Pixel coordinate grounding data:
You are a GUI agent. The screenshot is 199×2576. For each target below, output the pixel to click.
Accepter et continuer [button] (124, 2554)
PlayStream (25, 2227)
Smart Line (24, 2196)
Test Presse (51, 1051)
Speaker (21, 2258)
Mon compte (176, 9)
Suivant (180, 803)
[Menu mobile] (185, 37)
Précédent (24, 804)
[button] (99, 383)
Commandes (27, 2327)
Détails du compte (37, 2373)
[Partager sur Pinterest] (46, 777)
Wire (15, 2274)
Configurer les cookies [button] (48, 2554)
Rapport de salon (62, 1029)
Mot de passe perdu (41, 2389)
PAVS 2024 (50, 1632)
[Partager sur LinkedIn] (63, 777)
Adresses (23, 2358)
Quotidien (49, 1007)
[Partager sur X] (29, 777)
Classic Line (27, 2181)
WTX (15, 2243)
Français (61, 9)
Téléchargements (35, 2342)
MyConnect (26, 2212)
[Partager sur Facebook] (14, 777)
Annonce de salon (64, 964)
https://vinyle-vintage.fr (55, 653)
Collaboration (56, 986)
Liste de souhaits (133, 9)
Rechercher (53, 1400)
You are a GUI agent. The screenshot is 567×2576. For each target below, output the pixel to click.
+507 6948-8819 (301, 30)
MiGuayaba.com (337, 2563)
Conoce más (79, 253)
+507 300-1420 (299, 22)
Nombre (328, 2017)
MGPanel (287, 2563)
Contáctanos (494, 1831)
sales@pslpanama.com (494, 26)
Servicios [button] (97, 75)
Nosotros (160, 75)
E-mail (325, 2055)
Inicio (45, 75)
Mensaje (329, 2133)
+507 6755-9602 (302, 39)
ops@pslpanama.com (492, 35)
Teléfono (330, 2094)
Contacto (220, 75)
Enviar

#### [What to do]
Only the number is wanted: how many lines in the data include the word "pslpanama"?

#### [Result of the task]
2